1498-P: A Feedback Loop between miRNA Processing Complex and miR-3975 in Western Diet–Induced Brown Adipose Tissue Dysfunction

Abstract

Brown adipose tissue (BAT) is considered as promising therapeutic targets for obesity and metabolic disorder through modulation of energy homeostasis. microRNAs (miRNAs) are established as essential modulators of biological processes in many tissues, including the differentiation and function of BAT. Here we demonstrated that high-fat/high fructose associated dysfunction of BAT coincides with impaired miRNA-processing pathway in a feedback loop with miR-3975 activation. Eight-week-old male C57BL/6 mice were fed a low-fat diet (10% fat and 17% sucrose; LFD) and high fat-high fructose (45% fat, 17% sucrose, and 17% fructose; HFHFD) for 4, 12, and 20 weeks (n=6-9 per group). We evaluated expression levels of apoptosis markers, thermogenesis markers, miRNA biogenesis regulators, and miRNAs in BAT. Mice fed an HFHFD showed a gradually significance increased body weight and brown adipose tissue weight when compared to the mice fed with LFD. BAT of HFHFD fed mice has a pale appearance versus feeding period matched LFD fed mice. The protein expression of thermogenesis markers, UCP1 (P <0.05), and PGC1α (P <0.05) were shown to decrease after 12 weeks of HFHFD diet feeding. The apoptosis marker, the Bax/Bcl-2 ratio, was upregulated at 12 weeks (P < 0.01). Mice fed HFHFD for 12 and 20 weeks showed a significant decrease in Dicer (P < 0.01 for 12 and 20 weeks) and TRBP2 (P < 0.01 for 12 weeks and P < 0.0001 for 20 weeks). miR-3975, which is predicted miRNA to regulate both Dicer and TRBP2 by IPA was activated at 12 weeks (P < 0.01), while inactivated at 20 weeks (P < 0.001). Our results suggest that miR-3975 acts as a component of a negative feedback loop that blocks miRNA biogenesis machinery through the inhibition of Dicer and TRBP2 expression.
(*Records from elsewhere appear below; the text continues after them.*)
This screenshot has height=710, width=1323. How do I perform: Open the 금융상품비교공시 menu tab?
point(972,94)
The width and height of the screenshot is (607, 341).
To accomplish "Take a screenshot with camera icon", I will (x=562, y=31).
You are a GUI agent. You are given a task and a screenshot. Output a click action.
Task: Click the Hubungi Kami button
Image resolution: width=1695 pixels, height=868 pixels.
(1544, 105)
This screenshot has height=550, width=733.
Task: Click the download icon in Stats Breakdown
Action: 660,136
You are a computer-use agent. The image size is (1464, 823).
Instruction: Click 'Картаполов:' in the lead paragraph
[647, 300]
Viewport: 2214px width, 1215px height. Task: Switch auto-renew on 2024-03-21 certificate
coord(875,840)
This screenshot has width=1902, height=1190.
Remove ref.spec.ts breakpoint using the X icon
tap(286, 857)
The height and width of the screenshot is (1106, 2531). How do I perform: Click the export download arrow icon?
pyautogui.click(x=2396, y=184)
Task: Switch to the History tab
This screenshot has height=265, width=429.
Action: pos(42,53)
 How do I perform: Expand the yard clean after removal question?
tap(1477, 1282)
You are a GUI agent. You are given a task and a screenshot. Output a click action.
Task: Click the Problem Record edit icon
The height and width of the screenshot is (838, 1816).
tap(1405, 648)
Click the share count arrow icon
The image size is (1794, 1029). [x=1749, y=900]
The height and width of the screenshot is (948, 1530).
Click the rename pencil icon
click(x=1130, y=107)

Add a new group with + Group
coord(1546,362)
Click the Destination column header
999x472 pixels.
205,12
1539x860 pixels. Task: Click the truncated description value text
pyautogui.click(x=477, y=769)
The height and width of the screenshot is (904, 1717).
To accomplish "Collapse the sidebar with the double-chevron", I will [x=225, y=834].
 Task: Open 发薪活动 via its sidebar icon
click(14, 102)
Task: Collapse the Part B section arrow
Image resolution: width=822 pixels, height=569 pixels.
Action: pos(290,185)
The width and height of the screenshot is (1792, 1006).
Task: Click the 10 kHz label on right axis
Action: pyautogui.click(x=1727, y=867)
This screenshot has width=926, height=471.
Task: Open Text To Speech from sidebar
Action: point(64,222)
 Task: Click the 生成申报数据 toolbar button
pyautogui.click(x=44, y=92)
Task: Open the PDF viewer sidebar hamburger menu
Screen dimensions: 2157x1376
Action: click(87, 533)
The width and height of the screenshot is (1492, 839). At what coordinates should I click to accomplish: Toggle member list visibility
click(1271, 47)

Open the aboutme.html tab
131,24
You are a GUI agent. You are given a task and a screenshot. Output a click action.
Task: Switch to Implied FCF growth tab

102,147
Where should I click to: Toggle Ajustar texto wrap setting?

Therefore, long-term HFHFD may disturb miRNA processing and contribute to brown adipose tissue dysfunction and apoptosis by modulation of miRNA expression. We are currently investigating the novel feedback loop in brown adipocyte primary cells. Disclosure M. Park: None. S. Meruvu: None. J. Zhang: None. M. Choudhury: None.